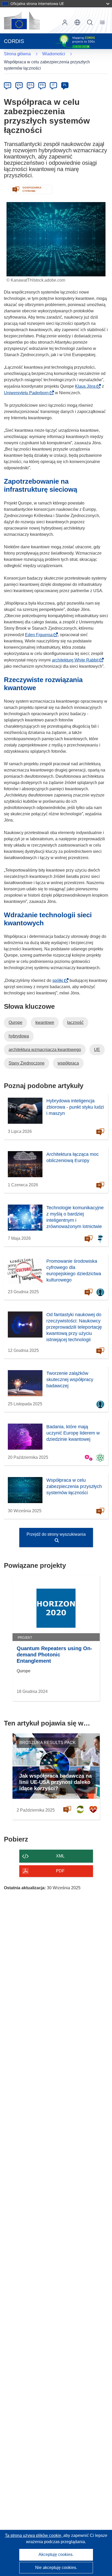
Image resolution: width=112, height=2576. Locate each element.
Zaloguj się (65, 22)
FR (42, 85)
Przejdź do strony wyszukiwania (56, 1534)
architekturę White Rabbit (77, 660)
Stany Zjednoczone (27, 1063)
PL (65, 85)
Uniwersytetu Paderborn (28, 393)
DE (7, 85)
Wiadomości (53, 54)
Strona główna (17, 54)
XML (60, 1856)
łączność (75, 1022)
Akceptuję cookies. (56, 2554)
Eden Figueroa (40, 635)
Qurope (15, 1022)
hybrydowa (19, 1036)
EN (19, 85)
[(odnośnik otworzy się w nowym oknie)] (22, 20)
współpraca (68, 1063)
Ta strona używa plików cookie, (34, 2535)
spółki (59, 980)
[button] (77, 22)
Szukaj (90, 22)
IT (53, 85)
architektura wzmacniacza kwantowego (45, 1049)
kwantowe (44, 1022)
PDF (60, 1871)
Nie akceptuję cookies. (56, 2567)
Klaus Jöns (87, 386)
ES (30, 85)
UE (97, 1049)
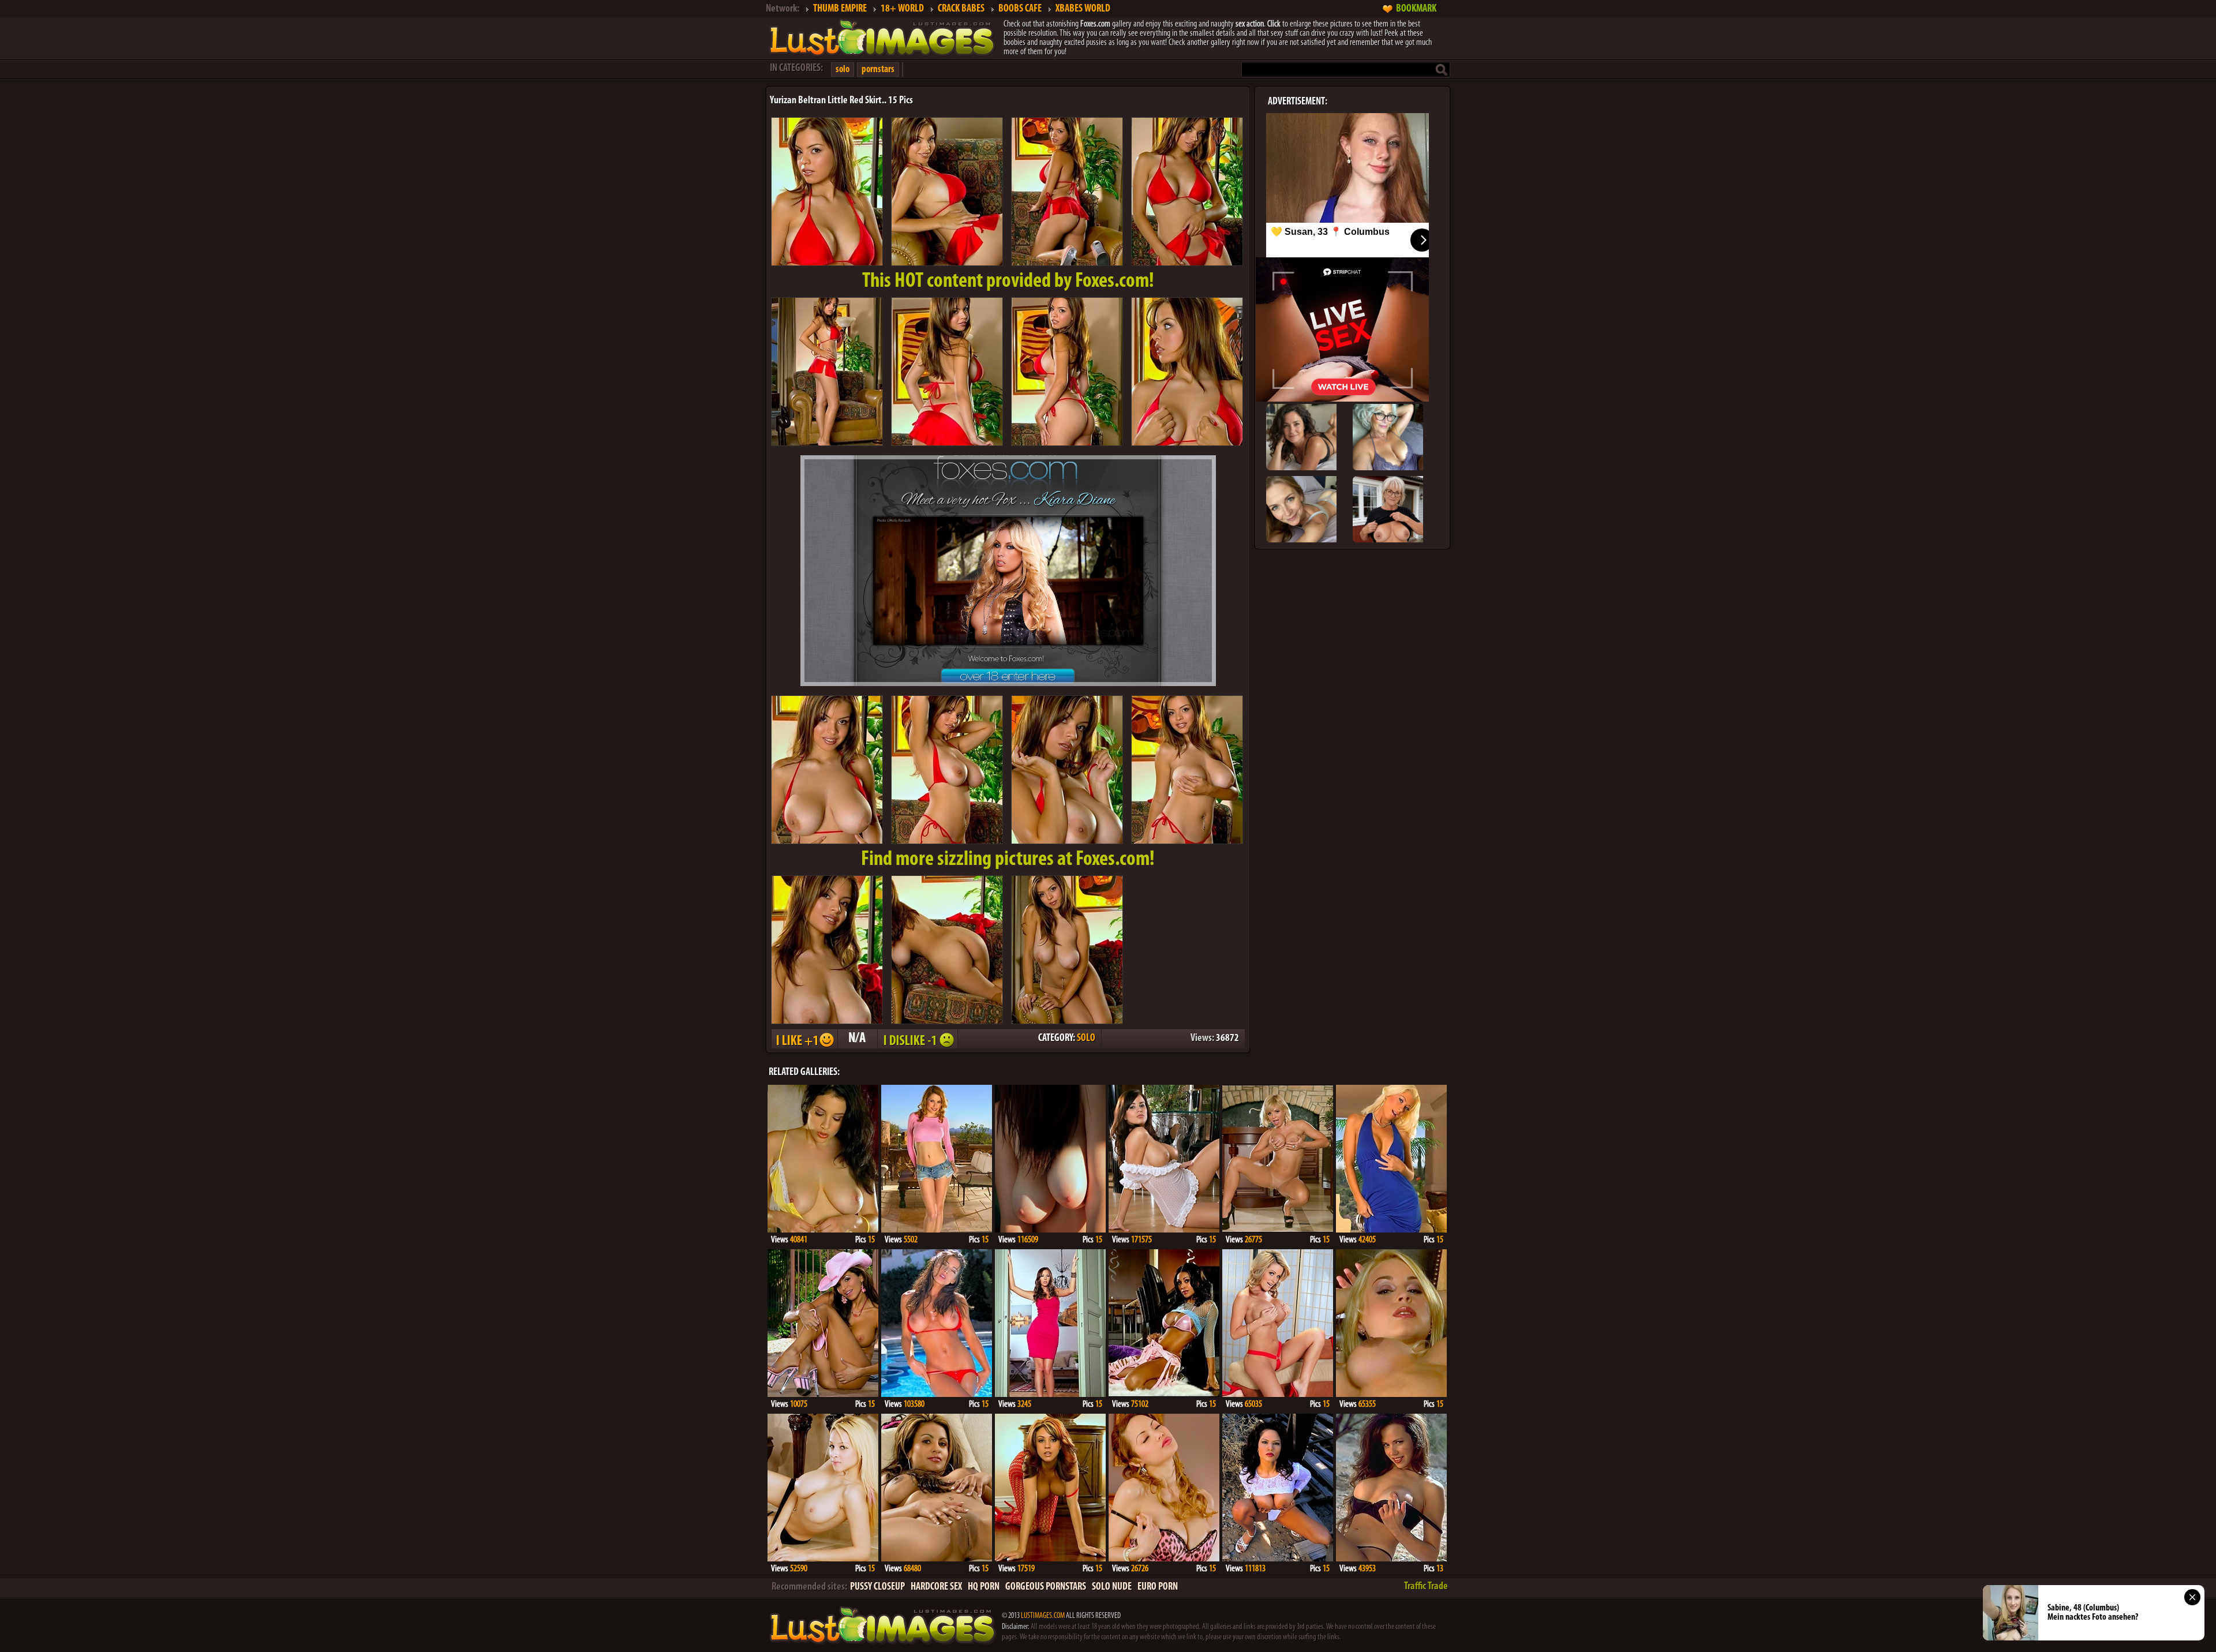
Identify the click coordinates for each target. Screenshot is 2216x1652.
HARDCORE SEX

----------

EXERCISE BRIEF -> A single number is expected: how many lines in the entries contain "cookies".

EXERCISE OUTPUT -> 2